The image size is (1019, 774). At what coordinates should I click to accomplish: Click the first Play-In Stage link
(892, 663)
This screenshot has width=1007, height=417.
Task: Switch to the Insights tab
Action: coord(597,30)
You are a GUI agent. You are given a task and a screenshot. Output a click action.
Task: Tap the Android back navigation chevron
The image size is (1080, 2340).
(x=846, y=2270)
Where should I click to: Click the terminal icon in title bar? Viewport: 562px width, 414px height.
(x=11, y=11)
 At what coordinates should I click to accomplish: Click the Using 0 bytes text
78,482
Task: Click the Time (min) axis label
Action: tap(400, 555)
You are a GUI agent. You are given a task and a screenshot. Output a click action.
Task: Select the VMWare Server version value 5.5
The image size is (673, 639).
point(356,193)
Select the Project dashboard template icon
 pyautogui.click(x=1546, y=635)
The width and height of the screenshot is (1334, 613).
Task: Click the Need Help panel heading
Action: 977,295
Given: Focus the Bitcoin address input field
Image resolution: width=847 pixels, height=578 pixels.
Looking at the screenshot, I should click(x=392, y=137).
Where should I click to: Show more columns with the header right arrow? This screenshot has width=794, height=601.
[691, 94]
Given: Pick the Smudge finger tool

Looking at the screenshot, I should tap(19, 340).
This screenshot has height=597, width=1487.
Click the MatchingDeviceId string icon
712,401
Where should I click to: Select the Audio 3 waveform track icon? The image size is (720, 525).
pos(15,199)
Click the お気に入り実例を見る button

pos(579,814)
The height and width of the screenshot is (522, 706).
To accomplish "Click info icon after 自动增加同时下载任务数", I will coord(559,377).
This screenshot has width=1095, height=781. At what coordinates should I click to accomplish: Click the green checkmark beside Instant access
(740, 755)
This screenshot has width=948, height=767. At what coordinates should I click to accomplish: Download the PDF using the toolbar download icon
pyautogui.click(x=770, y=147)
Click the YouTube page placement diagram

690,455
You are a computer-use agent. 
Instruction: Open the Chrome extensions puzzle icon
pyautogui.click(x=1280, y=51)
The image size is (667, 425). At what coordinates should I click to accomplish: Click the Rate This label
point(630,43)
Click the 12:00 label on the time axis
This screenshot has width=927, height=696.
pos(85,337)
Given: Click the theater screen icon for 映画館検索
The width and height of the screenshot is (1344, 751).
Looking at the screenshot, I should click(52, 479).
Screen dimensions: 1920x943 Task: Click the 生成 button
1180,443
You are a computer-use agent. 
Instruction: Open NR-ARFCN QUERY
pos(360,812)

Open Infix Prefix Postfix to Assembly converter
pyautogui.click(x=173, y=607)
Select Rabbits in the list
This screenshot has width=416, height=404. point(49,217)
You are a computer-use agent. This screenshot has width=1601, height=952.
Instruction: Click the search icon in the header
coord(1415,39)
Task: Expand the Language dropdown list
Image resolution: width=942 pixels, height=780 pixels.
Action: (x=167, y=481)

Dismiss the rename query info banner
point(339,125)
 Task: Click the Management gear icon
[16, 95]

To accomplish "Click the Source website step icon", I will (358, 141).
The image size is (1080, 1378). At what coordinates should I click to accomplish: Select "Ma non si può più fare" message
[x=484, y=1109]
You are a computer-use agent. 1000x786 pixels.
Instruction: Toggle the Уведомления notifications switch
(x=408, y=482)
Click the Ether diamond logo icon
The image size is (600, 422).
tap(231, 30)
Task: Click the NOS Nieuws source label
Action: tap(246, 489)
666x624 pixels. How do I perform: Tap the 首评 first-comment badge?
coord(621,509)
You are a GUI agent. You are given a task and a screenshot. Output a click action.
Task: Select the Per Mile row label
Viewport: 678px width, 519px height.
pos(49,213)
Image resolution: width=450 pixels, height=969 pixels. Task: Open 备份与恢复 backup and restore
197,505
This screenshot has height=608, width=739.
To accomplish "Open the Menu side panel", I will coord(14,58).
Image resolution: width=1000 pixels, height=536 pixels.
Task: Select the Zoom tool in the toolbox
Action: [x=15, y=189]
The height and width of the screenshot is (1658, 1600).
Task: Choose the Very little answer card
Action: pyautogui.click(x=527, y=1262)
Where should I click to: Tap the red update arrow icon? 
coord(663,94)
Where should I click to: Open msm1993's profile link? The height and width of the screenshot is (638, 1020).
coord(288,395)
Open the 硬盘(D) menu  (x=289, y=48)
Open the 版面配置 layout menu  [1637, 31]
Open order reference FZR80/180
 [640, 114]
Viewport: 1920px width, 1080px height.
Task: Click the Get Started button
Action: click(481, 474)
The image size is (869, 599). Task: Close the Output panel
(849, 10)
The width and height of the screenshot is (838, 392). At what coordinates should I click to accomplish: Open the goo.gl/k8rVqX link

○ ○ ○

Exercise goal:
Output each entry once again, exactly as shown above.

Result of this exercise:
The image size is (1019, 774). At what coordinates should I click to accomplish: Click the first Play-In Stage link
(892, 663)
This screenshot has width=1007, height=417.
Task: Switch to the Insights tab
Action: coord(597,30)
You are a GUI agent. You are given a task and a screenshot. Output a click action.
Task: Tap the Android back navigation chevron
The image size is (1080, 2340).
(x=846, y=2270)
Where should I click to: Click the terminal icon in title bar? Viewport: 562px width, 414px height.
(x=11, y=11)
 At what coordinates should I click to accomplish: Click the Using 0 bytes text
78,482
Task: Click the Time (min) axis label
Action: tap(400, 555)
You are a GUI agent. You are given a task and a screenshot. Output a click action.
Task: Select the VMWare Server version value 5.5
The image size is (673, 639).
point(356,193)
Select the Project dashboard template icon
 pyautogui.click(x=1546, y=635)
The width and height of the screenshot is (1334, 613).
Task: Click the Need Help panel heading
Action: 977,295
Given: Focus the Bitcoin address input field
Image resolution: width=847 pixels, height=578 pixels.
Looking at the screenshot, I should click(x=392, y=137).
Where should I click to: Show more columns with the header right arrow? This screenshot has width=794, height=601.
[691, 94]
Given: Pick the Smudge finger tool

Looking at the screenshot, I should tap(19, 340).
This screenshot has height=597, width=1487.
Click the MatchingDeviceId string icon
712,401
Where should I click to: Select the Audio 3 waveform track icon? The image size is (720, 525).
pos(15,199)
Click the お気に入り実例を見る button

pos(579,814)
The height and width of the screenshot is (522, 706).
To accomplish "Click info icon after 自动增加同时下载任务数", I will coord(559,377).
This screenshot has width=1095, height=781. At what coordinates should I click to accomplish: Click the green checkmark beside Instant access
(740, 755)
This screenshot has width=948, height=767. At what coordinates should I click to accomplish: Download the PDF using the toolbar download icon
pyautogui.click(x=770, y=147)
Click the YouTube page placement diagram

690,455
You are a computer-use agent. 
Instruction: Open the Chrome extensions puzzle icon
pyautogui.click(x=1280, y=51)
The image size is (667, 425). At what coordinates should I click to accomplish: Click the Rate This label
point(630,43)
Click the 12:00 label on the time axis
This screenshot has width=927, height=696.
pos(85,337)
Given: Click the theater screen icon for 映画館検索
The width and height of the screenshot is (1344, 751).
Looking at the screenshot, I should click(52, 479).
Screen dimensions: 1920x943 Task: Click the 生成 button
1180,443
You are a computer-use agent. 
Instruction: Open NR-ARFCN QUERY
pos(360,812)

Open Infix Prefix Postfix to Assembly converter
pyautogui.click(x=173, y=607)
Select Rabbits in the list
This screenshot has width=416, height=404. point(49,217)
You are a computer-use agent. This screenshot has width=1601, height=952.
Instruction: Click the search icon in the header
coord(1415,39)
Task: Expand the Language dropdown list
Image resolution: width=942 pixels, height=780 pixels.
Action: (x=167, y=481)

Dismiss the rename query info banner
point(339,125)
 Task: Click the Management gear icon
[16, 95]

To accomplish "Click the Source website step icon", I will (358, 141).
The image size is (1080, 1378). At what coordinates should I click to accomplish: Select "Ma non si può più fare" message
[x=484, y=1109]
You are a computer-use agent. 1000x786 pixels.
Instruction: Toggle the Уведомления notifications switch
(x=408, y=482)
Click the Ether diamond logo icon
The image size is (600, 422).
tap(231, 30)
Task: Click the NOS Nieuws source label
Action: tap(246, 489)
666x624 pixels. How do I perform: Tap the 首评 first-comment badge?
coord(621,509)
You are a GUI agent. You are given a task and a screenshot. Output a click action.
Task: Select the Per Mile row label
Viewport: 678px width, 519px height.
pos(49,213)
Image resolution: width=450 pixels, height=969 pixels. Task: Open 备份与恢复 backup and restore
197,505
This screenshot has height=608, width=739.
To accomplish "Open the Menu side panel", I will coord(14,58).
Image resolution: width=1000 pixels, height=536 pixels.
Task: Select the Zoom tool in the toolbox
Action: [x=15, y=189]
The height and width of the screenshot is (1658, 1600).
Task: Choose the Very little answer card
Action: pyautogui.click(x=527, y=1262)
Where should I click to: Tap the red update arrow icon? 
coord(663,94)
Where should I click to: Open msm1993's profile link? The height and width of the screenshot is (638, 1020).
coord(288,395)
Open the 硬盘(D) menu  (x=289, y=48)
Open the 版面配置 layout menu  [1637, 31]
Open order reference FZR80/180
 [640, 114]
Viewport: 1920px width, 1080px height.
Task: Click the Get Started button
Action: click(481, 474)
The image size is (869, 599). Task: Close the Output panel
(849, 10)
The width and height of the screenshot is (838, 392). At what coordinates should I click to accomplish: Open the goo.gl/k8rVqX link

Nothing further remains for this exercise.